NTGB has also enhanced its Southside Visiting Center, which is about 10 acres of magic life and relaxation.

“We have ocean breezes, cover spaces, outdoor spaces. Everything you are supposed to be getting right now as a person to keep you healthy mentally and physically is outdoor safe spaces to relax,” said Nielsen.

Nielsen said McBryde Garden is the flagship NTBG garden.

“It is our conservation and research kind of highlight of who we are. We are not just gardens, our actual institution is all about science, education, research, cultural engagements to continue the ethnobotany and why certain plants were used and why the diversity of plants is important,” said Nielsen.

Nielsen said in order to connect the community to their gardens, they will open on Tuesdays to Saturday from 9 a.m. to 4 p.m. and at 9:45 a.m. daily, they will lead a free tour which is great for keiki and ‘ohanas to see how plants grow here on Kaua‘i.

Nielsen also said they will have a daily noon hike and hope families will brown bag it and bring their lunches.

“They will get to see how to press plants, talk about gardens, there will be outdoor spaces that cover them from the sun and so much more,” said Nielsen. “We want to tune in to what the community needs to keep all of us mentally well, so please use us.”

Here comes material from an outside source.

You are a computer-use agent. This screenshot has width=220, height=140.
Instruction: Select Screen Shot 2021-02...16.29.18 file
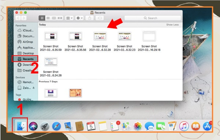tap(149, 41)

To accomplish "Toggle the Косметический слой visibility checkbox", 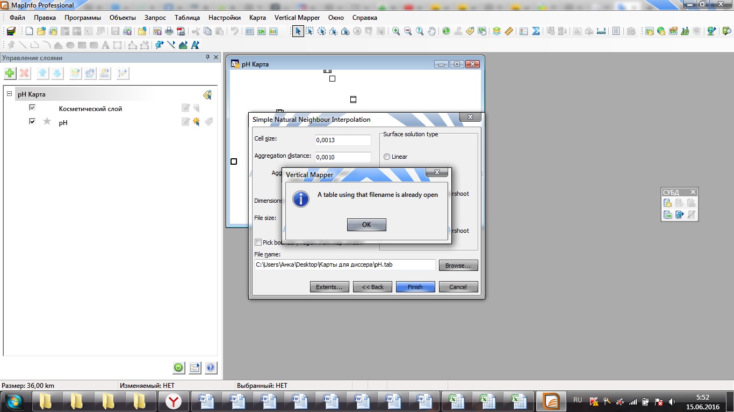I will pos(32,108).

Nielsen said NTBG would also have free yoga classes, and people can come for jogs, picnics and even take a nap under the shade of the monkeypod area while practicing social distancing.

“The 9:45 a.m. tour is great for kids, you don’t have to spend three hours, you can come for a half an hour, you can bring a book and spend some much needed relaxing time by our lily pond,” said Nielsen.

Nielsen said there will be a check-in process to go over the rules to assure the safeness of everyone including their staff.

“Face covering, keep your distance… if you are not feeling well don’t be here, we are doing the same thing with our staff,” said Nielsen. “We want everyone to check-in so we can go over we are protecting us, you are protecting you. Together we are respecting that peace just honoring everyone.”

Nielsen said COVID-19 has affected the organization. In her visitor program alone, she went from 20 plus staff on deck to now only four staff that will be doing all of the touring.

Nielsen advises residents to get their tickets online or call in advance and to check in once they arrive.

“Gardens are indispensable as a place of healing, offering a much-needed space for respite and connection with nature. As NTBG reopens and welcomes our community back, we are here to offer a safe, comfortable, and enjoyable experience in a tranquil outdoor setting. We sincerely look forward to sharing the gardens with new and repeat visitors,” said Janet Mayfield, NTBG’s CEO and director.